I use this repository mostly for automated exploit chains. HackTheBox machines often involve steps like spawning a http server, serving a file, extracting content, steal data through custom DNS/FTP/SSH servers, spawning a reverse shell etc. Using this library I implement a script-to-root mechanism to chain all these steps together. Since the repository also includes lots of common payloads and binaries, I didn't want to put it on PyPI. If you got any recommendations for me, feel free to contact me!

Installation

PYTHON_DIR=$(python -c "import sys;print(sys.path[-1])")

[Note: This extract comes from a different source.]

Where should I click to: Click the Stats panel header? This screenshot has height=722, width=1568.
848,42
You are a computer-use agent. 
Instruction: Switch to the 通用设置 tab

# clone directly into python site-packages
git clone https://git.romanh.de/Roman/HackingScripts.git $PYTHON_DIR/hackingscripts
# or use a symlink
git clone https://git.romanh.de/Roman/HackingScripts.git
sudo ln -s $(pwd)/HackingScripts $PYTHON_DIR/hackingscripts

# Install requirements
pip3 install -r $PYTHON_DIR/hackingscripts/requirements.txt

Enumeration: Initial Scans

  • first_scan.sh: Performs initial nmap scan
  • gobuster.sh: Performs gobuster dir scan with raft-large-words-lowercase.txt
  • subdomainFuzz.sh: Fuzzes subdomains for a given domain
  • ssh-check-username.py: Check if user enumeration works for ssh
  • git-dumper.py

Enumeration: Privilege Escalation & Pivoting

  • LinEnum.sh
  • linpeas.sh
  • lse.sh
  • unix-privesc-check.sh
  • uptux.py
  • pspy64
  • portscan.py: small python script, which scans open TCP ports natively with multithread support. Can be deployed on victim machines to scan the intranet.
  • pingscan.py: small python script, which can detect internal hosts via ping probes natively. Can be deployed on victim machines to scan the intranet.
  • deepce.sh: Docker Privilege Escalation (e.g. exposed socket)
  • socat

Reverse Shell: Payloads

Miscellaneous

  • upload_file.py: Starts a local tcp server, for netcat usage
  • xss_handler.py: Starts a local http server and generates xss payload to steal cookies
  • padBuster.pl
  • sql.php: Execute sql queries passed via GET/POST
  • util.py: Collection of some small functions
  • fileserver.py: Create a temporary http server serving in-memory files
  • dnsserver.py: Create a temporary dns server responding dynamically to basic DNS requests (in-memory)
  • sshserver.py: Create a temporary ssh server to intercept credentials (TODO: relay) (in-memory)
  • smtpserver.py: Create a temporary smtp server (in-memory)
  • template.py: Creates a template for web exploits, similar to pwnlib's template
  • pcap_file_extract.py: Lists and extracts files from http connections found in pcap files
  • find_git_commit.py: Compares a local repository (e.g. downloaded from a remote server) with another git repository to guess the commit hash. Useful to find used versions
  • TODO: smb
  • sqli.py: An abstract class for automizing SQL-Injections (WIP)

Windows

Example API-Usage

TODO: Add some example code or bash commands on how to use the custom libraries, e.g. fileserver, xss_handler, etc.